● **Source text**
◆ ◆ ◆
# TSC rolled oats - people safe?



## unregistered29228 (Jan 9, 2008)

I'm wondering - they had a 50 pound bag of rolled oats for horses for (I think) $12. Is it clean enough for human consumption?


----------



## texican (Oct 4, 2003)

Don't the rolled ones still have the hulls? I've never bought any kind of horse oats that didn't have the hulls/chaff included.

btw... I ate a half handful of some rolled oats (with husks) just yesterday... we'd ran out of barley, and they were tasty, but 'rough'...


----------



## Guest (May 26, 2009)

Rolled oats from the feed store is NOT the same as rolled oats from the grocery store. The feed oats have the hulls, are very thick (more crushed than rolled), and are dirty.


----------



## unregistered29228 (Jan 9, 2008)

Ok, thanks! Glad I asked first....


----------



## Guest (May 27, 2009)

ladycat said:


> Rolled oats from the feed store is NOT the same as rolled oats from the grocery store. The feed oats have the hulls, are very thick (more crushed than rolled), and are dirty.


 This seems to vary with the mill that made them. Most of what I've bought are as you describe. Once in a while (different brand) I'd get some that were a lot like the rolled oats from the grocery store. I've never seen any feed rolled oats though that didn't have a lot of hulls in them which would make them unattractive to eat.

.....Alan.


----------



## Wisconsin Ann (Feb 27, 2007)

A.T. Hagan said:


> This seems to vary with the mill that made them. Most of what I've bought are as you describe. Once in a while (different brand) I'd get some that were a lot like the rolled oats from the grocery store. I've never seen any feed rolled oats though that didn't have a lot of hulls in them which would make them unattractive to eat.
> 
> .....Alan.


What he said 

Some feed stores purchase the "reject" bags from Quaker or other human oat mills. Our feedmill is one of those. I would guess that a TSC brand would be made for horses, and so has the hulls. The bags I get from our feedmill is lovely regular coarse rolled oats...no hulls.
◆ ◆ ◆
[Collected data entries]
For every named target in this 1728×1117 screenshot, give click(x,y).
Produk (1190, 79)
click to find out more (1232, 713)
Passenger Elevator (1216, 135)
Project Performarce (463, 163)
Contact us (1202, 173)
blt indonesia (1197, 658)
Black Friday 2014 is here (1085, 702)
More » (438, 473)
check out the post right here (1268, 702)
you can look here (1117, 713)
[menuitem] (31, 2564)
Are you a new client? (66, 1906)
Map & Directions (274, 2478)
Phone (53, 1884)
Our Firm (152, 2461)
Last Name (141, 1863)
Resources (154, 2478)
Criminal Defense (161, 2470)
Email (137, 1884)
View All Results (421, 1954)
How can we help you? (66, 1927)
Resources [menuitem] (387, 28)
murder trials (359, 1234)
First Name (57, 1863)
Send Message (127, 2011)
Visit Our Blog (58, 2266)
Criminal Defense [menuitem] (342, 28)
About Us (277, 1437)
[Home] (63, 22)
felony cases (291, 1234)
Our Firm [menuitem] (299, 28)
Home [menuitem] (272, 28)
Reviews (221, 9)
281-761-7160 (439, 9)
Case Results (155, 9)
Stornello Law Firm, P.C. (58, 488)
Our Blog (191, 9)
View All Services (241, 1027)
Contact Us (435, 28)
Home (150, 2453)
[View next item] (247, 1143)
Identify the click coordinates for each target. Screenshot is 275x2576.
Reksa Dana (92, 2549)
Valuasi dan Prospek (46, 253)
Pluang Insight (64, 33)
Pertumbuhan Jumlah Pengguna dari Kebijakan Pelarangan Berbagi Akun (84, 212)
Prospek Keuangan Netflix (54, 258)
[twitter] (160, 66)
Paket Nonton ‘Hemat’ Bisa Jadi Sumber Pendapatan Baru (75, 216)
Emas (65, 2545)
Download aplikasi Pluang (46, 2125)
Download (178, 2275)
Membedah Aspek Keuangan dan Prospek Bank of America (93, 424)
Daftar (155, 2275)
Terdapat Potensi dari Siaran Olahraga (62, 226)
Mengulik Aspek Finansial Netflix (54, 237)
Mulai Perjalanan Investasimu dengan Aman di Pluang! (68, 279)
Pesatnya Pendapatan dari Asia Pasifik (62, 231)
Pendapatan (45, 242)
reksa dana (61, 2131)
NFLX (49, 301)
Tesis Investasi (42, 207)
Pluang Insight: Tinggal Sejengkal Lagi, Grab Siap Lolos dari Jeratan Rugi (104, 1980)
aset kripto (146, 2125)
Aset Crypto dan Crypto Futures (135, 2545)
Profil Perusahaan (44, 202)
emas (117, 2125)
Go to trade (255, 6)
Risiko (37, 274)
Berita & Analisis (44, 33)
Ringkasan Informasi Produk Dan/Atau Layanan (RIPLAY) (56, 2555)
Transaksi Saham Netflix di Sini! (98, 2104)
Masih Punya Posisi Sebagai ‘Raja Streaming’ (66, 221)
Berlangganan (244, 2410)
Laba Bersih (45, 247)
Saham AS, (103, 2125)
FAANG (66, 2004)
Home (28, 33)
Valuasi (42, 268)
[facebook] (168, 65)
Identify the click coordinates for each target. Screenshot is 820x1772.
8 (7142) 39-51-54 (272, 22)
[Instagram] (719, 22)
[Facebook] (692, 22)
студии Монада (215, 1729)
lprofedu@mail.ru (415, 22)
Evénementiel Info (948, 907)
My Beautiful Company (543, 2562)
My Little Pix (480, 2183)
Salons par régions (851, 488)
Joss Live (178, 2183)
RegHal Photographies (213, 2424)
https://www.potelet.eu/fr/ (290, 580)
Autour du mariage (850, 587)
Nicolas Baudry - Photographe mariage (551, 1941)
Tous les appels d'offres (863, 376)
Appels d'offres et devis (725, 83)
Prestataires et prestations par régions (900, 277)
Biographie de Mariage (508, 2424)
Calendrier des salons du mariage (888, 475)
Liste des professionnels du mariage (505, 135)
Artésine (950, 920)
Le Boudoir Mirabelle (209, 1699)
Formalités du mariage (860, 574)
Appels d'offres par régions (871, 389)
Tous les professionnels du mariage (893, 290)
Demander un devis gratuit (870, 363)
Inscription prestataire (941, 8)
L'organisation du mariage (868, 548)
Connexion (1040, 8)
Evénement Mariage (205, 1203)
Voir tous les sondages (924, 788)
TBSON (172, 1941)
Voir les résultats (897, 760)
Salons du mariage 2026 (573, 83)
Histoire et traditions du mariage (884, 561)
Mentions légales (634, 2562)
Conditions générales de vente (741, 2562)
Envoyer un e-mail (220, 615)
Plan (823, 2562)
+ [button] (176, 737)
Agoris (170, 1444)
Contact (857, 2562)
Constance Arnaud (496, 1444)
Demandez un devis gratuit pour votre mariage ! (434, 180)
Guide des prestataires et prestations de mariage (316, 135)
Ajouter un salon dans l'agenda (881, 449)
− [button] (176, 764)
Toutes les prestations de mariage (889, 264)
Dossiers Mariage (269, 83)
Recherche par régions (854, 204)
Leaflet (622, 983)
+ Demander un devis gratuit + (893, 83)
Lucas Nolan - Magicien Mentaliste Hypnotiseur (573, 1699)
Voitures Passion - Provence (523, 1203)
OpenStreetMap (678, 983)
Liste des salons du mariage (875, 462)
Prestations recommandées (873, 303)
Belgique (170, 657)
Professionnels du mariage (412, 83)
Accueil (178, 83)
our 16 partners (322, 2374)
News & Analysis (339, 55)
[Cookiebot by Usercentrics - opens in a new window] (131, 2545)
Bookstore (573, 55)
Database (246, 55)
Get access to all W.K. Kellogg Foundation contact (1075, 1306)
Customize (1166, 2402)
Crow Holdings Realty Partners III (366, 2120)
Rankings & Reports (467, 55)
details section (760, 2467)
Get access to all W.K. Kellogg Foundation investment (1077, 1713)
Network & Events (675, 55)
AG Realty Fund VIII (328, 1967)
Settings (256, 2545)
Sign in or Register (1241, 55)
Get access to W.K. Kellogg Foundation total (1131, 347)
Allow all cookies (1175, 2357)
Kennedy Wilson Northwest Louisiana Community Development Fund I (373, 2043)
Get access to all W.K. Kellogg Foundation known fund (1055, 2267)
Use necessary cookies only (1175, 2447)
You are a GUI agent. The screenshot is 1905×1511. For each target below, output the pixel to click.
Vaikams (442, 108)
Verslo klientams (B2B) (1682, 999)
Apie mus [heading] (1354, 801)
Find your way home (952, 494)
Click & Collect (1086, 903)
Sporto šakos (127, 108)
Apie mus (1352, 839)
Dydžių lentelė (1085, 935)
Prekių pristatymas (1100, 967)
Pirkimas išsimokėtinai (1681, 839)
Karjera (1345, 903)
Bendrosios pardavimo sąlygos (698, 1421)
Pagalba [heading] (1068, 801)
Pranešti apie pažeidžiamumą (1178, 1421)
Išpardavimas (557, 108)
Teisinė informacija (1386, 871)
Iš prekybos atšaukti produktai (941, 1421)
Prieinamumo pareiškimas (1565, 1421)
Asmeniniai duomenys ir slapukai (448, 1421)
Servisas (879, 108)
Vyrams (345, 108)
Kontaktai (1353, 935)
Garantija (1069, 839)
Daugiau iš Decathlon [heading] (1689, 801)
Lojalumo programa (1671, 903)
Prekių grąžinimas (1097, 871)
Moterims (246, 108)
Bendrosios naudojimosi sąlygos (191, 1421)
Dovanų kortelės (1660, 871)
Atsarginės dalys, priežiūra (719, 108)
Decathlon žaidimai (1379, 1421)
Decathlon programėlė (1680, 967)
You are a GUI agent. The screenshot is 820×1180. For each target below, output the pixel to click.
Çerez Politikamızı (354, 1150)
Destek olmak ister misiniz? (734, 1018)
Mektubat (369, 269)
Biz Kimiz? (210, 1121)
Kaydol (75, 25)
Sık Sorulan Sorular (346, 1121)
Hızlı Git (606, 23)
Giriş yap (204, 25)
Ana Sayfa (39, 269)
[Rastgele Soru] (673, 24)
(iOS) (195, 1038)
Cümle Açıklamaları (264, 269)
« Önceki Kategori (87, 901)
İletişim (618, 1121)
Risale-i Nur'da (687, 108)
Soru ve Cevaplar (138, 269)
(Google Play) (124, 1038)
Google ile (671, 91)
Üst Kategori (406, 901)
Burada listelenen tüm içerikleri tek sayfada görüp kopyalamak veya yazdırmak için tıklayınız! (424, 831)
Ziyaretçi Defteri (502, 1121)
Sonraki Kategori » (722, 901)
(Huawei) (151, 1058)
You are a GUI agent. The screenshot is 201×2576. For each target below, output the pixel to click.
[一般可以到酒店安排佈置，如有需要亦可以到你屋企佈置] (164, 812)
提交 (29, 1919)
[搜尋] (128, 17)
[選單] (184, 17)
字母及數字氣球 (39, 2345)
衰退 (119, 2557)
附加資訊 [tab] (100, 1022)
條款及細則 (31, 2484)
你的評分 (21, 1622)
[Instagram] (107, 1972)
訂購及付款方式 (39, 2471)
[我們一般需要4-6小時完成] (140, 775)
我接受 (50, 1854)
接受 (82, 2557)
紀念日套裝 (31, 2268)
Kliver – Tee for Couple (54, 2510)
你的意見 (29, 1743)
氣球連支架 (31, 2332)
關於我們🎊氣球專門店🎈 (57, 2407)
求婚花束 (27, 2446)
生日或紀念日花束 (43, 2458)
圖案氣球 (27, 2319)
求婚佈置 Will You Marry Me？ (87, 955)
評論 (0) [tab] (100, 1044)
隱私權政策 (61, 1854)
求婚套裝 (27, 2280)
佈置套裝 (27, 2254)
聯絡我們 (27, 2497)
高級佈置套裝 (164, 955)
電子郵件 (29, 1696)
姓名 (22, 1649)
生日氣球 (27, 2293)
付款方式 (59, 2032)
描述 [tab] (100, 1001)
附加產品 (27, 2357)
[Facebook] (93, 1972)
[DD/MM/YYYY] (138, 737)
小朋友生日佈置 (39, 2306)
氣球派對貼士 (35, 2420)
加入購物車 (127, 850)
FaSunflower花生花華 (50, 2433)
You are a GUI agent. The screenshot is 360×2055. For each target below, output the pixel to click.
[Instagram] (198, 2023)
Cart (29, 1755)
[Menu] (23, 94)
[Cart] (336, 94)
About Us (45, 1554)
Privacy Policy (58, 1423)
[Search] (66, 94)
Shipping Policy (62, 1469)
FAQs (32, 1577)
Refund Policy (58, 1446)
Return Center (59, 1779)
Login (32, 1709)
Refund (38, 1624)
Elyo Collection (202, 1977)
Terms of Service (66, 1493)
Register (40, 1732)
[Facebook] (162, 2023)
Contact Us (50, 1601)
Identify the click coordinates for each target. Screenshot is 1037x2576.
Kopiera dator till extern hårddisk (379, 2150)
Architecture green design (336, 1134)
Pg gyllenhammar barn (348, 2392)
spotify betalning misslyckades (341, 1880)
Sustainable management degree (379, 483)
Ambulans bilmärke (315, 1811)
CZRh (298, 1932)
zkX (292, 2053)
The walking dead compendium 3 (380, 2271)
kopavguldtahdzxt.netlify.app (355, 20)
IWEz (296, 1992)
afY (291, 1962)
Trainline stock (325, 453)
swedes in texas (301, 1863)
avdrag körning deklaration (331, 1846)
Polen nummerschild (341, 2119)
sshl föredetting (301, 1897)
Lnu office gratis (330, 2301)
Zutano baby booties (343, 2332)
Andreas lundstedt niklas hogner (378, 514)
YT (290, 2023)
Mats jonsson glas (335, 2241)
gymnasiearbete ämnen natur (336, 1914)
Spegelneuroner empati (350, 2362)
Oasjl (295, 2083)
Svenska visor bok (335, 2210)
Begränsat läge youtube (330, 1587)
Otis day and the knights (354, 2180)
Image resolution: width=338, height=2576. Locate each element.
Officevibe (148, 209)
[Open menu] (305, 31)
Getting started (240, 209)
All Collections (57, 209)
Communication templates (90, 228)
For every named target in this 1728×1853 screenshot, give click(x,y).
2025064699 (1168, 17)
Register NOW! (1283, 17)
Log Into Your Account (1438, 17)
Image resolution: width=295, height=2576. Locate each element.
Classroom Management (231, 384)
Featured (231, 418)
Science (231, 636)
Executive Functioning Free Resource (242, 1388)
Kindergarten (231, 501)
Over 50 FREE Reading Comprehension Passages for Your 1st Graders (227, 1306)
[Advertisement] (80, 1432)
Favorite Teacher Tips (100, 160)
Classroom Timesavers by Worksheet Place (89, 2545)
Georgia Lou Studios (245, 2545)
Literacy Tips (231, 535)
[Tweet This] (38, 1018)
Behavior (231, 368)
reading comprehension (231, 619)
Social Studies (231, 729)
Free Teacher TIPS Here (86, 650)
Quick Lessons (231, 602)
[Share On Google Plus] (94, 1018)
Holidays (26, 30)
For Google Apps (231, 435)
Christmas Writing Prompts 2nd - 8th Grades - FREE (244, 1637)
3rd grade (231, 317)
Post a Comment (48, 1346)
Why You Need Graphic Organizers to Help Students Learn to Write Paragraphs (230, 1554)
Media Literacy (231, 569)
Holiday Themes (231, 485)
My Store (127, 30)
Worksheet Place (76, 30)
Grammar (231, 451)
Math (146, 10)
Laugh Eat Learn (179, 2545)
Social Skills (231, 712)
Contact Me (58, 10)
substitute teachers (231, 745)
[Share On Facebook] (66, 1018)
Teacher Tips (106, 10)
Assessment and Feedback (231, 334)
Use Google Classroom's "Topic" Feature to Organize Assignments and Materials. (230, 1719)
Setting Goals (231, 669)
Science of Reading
◆ ◆ ◆
● **Exercise objective**
List each distinct date that appears in the post headings of the rolled oats thread above, giving each date only once.

● **Result**
Jan 9, 2008
Oct 4, 2003
May 26, 2009
May 27, 2009
Feb 27, 2007